Talk:Robots.txt

From Archiveteam
Revision as of 17:49, 4 May 2019 by ATrescue (talk | contribs) (Bravo!: Referencing feature suggestion at find more URL's to archive!.)
(diff) ← Older revision | Latest revision (diff) | Newer revision → (diff)
Jump to: navigation, search

There are a few issues with this decision which have strong consequences.

  • Robots.txt is an established protocol. Changing the meaning of it will lead to failed expectations from users.
  • Robots.txt is a simple (dumb) protocol which targets indexing, harvesting bots without having to rely on user agent sniffing.
  • Robots.txt is a very simple mechanism for managing a certain level of opacity.

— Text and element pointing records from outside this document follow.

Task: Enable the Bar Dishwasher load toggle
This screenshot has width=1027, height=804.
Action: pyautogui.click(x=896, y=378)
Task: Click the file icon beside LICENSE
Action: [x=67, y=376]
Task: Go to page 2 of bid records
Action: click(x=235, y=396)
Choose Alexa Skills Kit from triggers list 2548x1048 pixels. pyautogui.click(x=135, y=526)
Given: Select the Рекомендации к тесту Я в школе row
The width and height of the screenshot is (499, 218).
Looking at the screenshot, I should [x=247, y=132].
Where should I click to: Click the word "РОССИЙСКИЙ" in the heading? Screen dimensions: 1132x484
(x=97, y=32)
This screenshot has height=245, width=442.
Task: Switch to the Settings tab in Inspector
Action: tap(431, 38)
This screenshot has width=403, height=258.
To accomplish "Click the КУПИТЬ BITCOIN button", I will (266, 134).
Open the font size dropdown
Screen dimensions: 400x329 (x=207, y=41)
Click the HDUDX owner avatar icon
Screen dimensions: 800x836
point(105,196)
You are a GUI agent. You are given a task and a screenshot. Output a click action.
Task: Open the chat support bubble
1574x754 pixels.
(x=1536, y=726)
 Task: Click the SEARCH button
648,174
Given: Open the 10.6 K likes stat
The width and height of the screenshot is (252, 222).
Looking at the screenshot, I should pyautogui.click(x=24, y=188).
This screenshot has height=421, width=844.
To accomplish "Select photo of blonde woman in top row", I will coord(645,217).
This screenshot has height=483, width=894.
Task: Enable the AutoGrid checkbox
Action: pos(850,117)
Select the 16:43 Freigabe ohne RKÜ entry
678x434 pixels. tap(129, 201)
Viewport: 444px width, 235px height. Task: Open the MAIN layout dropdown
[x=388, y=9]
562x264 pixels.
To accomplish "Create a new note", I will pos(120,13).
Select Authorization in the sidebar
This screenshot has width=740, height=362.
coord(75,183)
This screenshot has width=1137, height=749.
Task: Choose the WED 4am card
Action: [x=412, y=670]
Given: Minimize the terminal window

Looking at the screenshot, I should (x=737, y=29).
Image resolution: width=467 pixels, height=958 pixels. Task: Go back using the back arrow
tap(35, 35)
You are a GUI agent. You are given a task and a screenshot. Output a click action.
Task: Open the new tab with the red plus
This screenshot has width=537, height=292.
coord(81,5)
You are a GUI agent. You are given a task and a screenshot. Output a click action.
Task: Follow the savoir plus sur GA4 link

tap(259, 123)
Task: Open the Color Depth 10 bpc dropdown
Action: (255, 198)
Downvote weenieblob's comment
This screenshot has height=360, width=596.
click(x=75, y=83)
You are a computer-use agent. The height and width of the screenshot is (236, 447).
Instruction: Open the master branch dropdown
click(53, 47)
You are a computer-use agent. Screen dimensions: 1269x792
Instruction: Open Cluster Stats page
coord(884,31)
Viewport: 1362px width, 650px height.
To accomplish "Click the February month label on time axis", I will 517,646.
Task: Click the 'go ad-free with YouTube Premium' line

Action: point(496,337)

The only way to move forward is not to ditch robots.txt but to create something better and develop tools and protocols which help people move forward. Let's give a better control to user. We could start something with a W3C community group.

Issues to solve

  • Robots.txt exists only in the root of a website which makes it unusable in multi-owned web site. For example, it doesn't address the differences between example.org/mike and example.org/suzie
  • Robots.txt makes the directory visible, when it should not be necessary the case. Reveal to hide.
  • A protocol should help to target classes of user-agents (browser, bots, etc.) in a way that the Web site can be public and at the same time not indexable.

Karlcow

Bravo!

This manifesto truly stole my words! I have always despised how “This page cannot be crawled or displayed due to robots.txt”! Thank you for pointing out the truth about R*b*ts.t**, of which the only function for ArchiveTeam is to find more URL's to archive! (similar to sitemap.xml).--ATrescue (talk) 17:47, 4 May 2019 (UTC)